Magnetic Resonance Elastography of the Human Brain

Magnetic resonance imaging (MRI) is one of the most essential imaging modalities in neuroscience. Routine MRI of the brain is often key supportive to successful diagnosis and monitoring of neurological diseases. Nevertheless, various neurological disorder characteristics may be undistinguishable by clinically established MRI contrasts, encouraging research and development of advanced MRI techniques. Many neurological diseases cause changes in the cerebral microstructure and concomitant alterations in the mechanical tissue properties. Motivated by manual palpation, where irregularities in the mechanical stiffness of tissue are assessed by hand, magnetic resonance elastography (MRE) enables visualization and quantification of mechanical tissue properties. Especially in neuroscience, the novel image contrast of MRE offers innovative possibilities for characterizing the brain tissue and for detecting tissue alterations. Even in encapsulated and deeper lying tissues such as the brain, which is usually not accessible to manual palpation in vivo. Technically, MRE probes the propagation of induced mechanical wave motions within the tissue at several points in time. The gathered image series is used to estimate the underlying mechanical properties such as the tissue shear modulus or stiffness. In this thesis, a novel MRE acquisition sequence scheme was developed for the investigation of the human brain. This imaging scheme allows sampling the propagation of the wave at several discrete time points in a single run. The benefits of the presented approach are short acquisition times coupled with reduced imaging artifacts and the use of low frequencies for the mechanical wave motion excitation. This is especially desirable in brain MRE to investigate deeper lying cerebral areas, as low frequency waves propagate deeper into the tissue.
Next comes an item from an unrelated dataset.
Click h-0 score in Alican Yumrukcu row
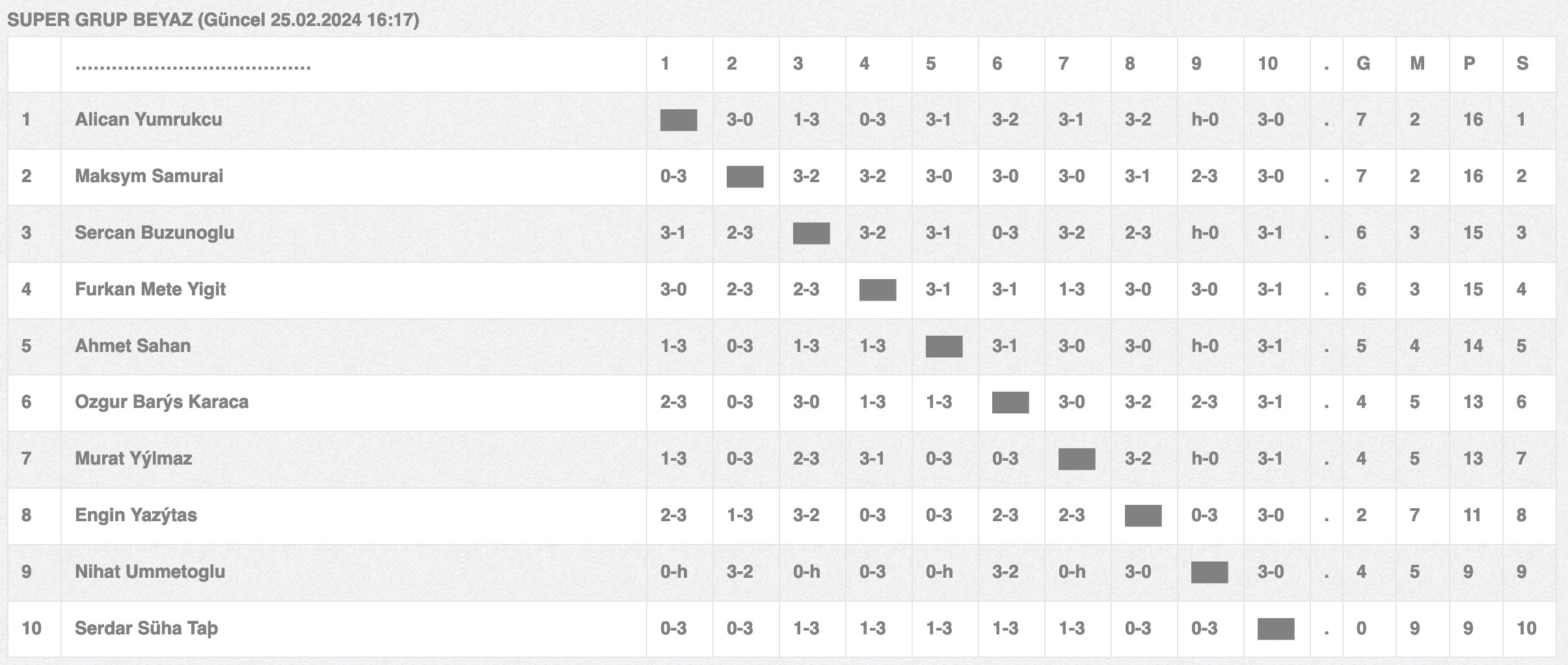The height and width of the screenshot is (665, 1568). click(x=1205, y=119)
In a second approach, the scheme was enhanced to additionally acquire the three-dimensional motion components at once. Phantom experiments were performed to validate the proposed methods. The method was also validated in the brain of healthy subjects and regional shear moduli were assessed in different brain areas at an excitation frequency of 20 Hz. Due to the reduced acquisition time, the proposed MRE sequence can be integrated into a clinical MRI protocol and is currently part of an ongoing brain MRE study in patients with multiple sclerosis.